Monday, May 25, 1998
BY ANDRÉ PICARD
The Globe and Mail
CALGARY -- More than $3-trillion in wealth is shifting from the thrifty Second World War generation to their baby-boomer children, but charities will have to change their ways if they hope to benefit from that bonanza, a weekend conference was told.
"There is an avalanche of opportunity out there," Jim Freeman of the Calgary Foundation said at the annual conference of the Community Foundations of Canada.
"What we have to figure out is how to tap into the money that is being transferred. . . . We have to figure out what philanthropy means to the next generation," he said.
Mr. Freeman said the starting point should be to abandon long-held assumptions about giving and fund raising. "The reins have to be loosened. Younger people have to experience the joys of giving to things they care about."
Mike Heffring of Environics West said the key to charitable fund raising today is understanding the values of Canadians, and those values are changing dramatically from one generation to the next.
While much traditional giving was motivated by a sense of duty, and sometimes guilt, the younger generation gives (or doesn't give) based on a more complex set of reasons, he said.
Mr. Heffring said there are at least four groups within the younger generations, including:
Disengaged Darwinists, who are worried about keeping up and placing their faith in institutions to protect them. This group has a lottery mentality, meaning members are unlikely to give unless they foresee a big payoff for themselves.
Anxious communitarians, keen on protecting their own communities. They are big givers to local groups and active volunteers.
Autonomous rebels, who see themselves as "masters of the universe." They view giving as an entrepreneurship opportunity. Members of this group can be extremely generous if they are taken with a cause, but are also quite demanding.
The live-for-today group, which has a New Age outlook. They, too, are interested in causes -- environmental and spiritual ones. The way to reach out to them is with technology, such as the Internet.
"To appeal to donors today, you have to combine the rational with the emotional," Mr. Heffring said. "And you have to be prepared to deal with different givers differently."
Bill Hawley of PPI Planning Services, a Calgary-based estate-planning company, said that potential donors have to be told of a dramatic evolution of the Canadian tax system in recent years that makes philanthropy more attractive.
"Don't allow your donors to think in traditional terms, that making a donation will deprive their heirs of money," he told conference delegates. Recent tax changes mean that donors can minimize the taxes they pay, particularly estate taxes.
Tax changes include credits for donations of up to 75 per cent of your income to a registered charity (and 100 per cent in the year of death), up from only 20 per cent, and the ability to avoid capital gains taxes on donations of securities.

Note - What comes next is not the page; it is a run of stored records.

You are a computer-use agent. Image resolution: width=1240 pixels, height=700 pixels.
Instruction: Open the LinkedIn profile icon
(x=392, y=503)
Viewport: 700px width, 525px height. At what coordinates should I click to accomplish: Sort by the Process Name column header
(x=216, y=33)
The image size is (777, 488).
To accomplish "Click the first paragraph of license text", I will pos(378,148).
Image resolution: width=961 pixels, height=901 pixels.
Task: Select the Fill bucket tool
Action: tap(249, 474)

Both these measures have been a windfall for community foundations, endowment funds that depend largely on gifts from estates. Community Foundations of Canada dedicated a key portion of its conference program to the question of youth philanthropy, and how to get more young people involved.

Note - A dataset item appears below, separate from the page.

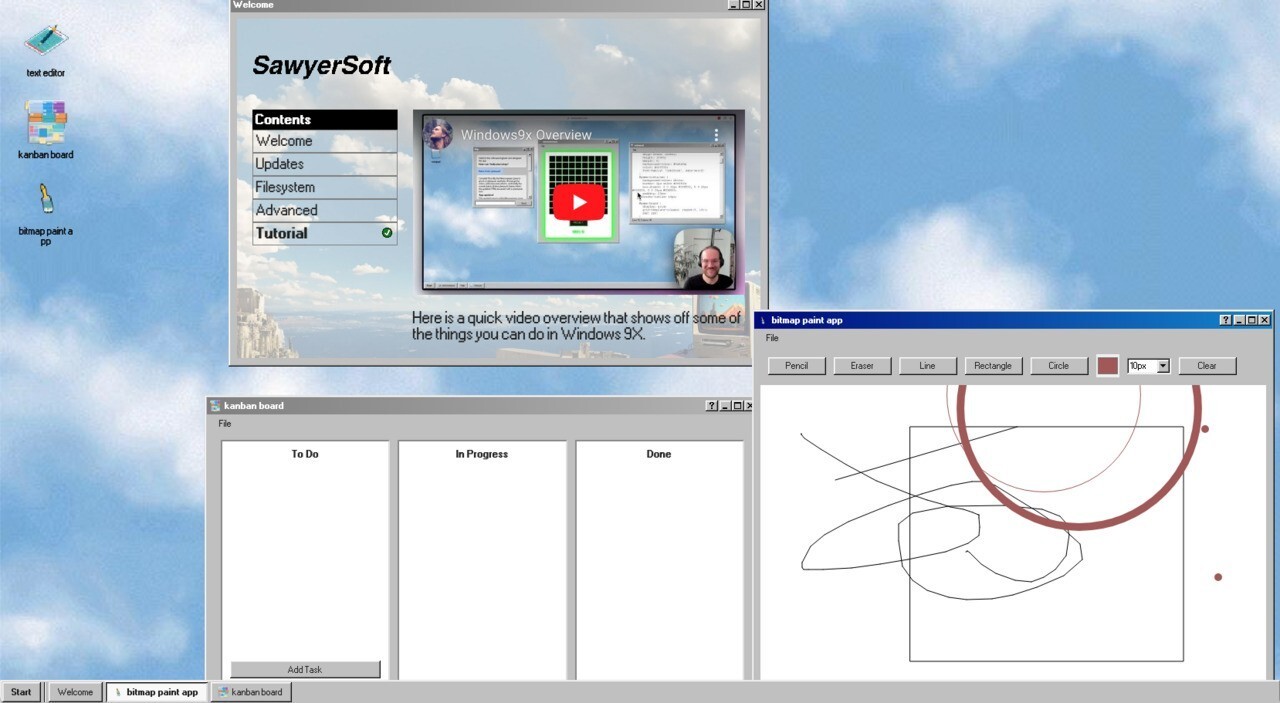This screenshot has height=703, width=1280.
Task: Click the channel avatar in the video
Action: tap(438, 135)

"If we don't engage our young people in these processes, we are missing out on our biggest social investment for the future," Janice Gross Stein, professor of conflict management and negotiation at the University of Toronto, said in her keynote address.

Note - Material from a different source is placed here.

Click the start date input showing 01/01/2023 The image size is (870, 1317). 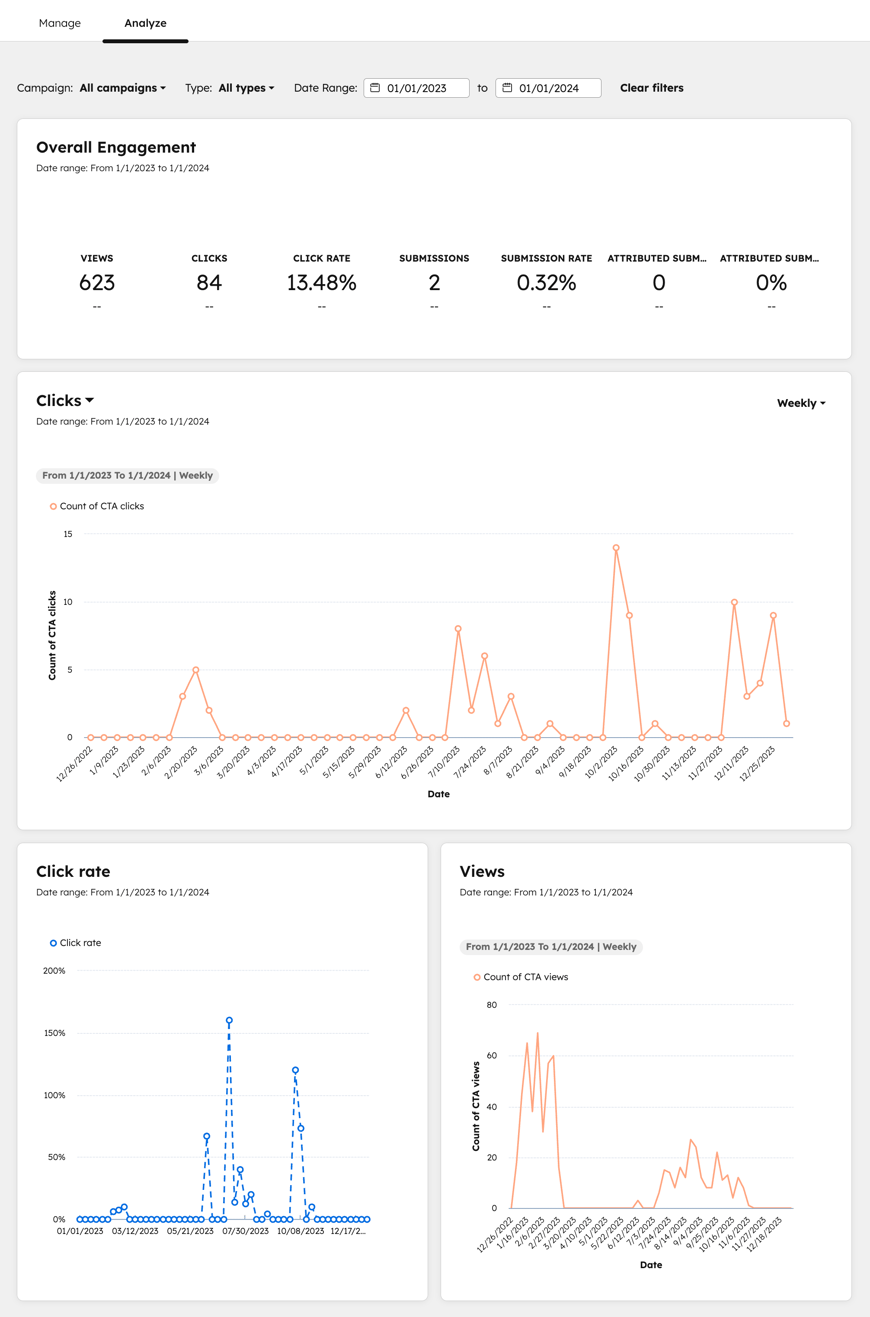pyautogui.click(x=425, y=88)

At a time of great upheaval in the voluntary sector, "we're not doing a good enough job at getting young people involved," and that bodes poorly for the future, she said.
The conference heard that many community foundations are addressing the issue by establishing youth advisory committees with separate budgets and power to award grants based on their own criteria.
"Teaching commitment across generations is truly a challenge to our culture, said Sam Aylesworth, executive director of the Calgary Foundation. "But this is one way that's working."
There is currently youth philanthropy in three Canadian provinces and 20 U.S. states. Young people from Alberta, B.C. and Michigan who attended the conference spoke glowingly of the experience.
On the weekend, for example, members of the youth advisory committee of the Calgary foundation announced a series of grants that they were awarding, including $1,000 to a high-school program that helps with the integration of immigrants, and $500 to a Hispanic youth centre.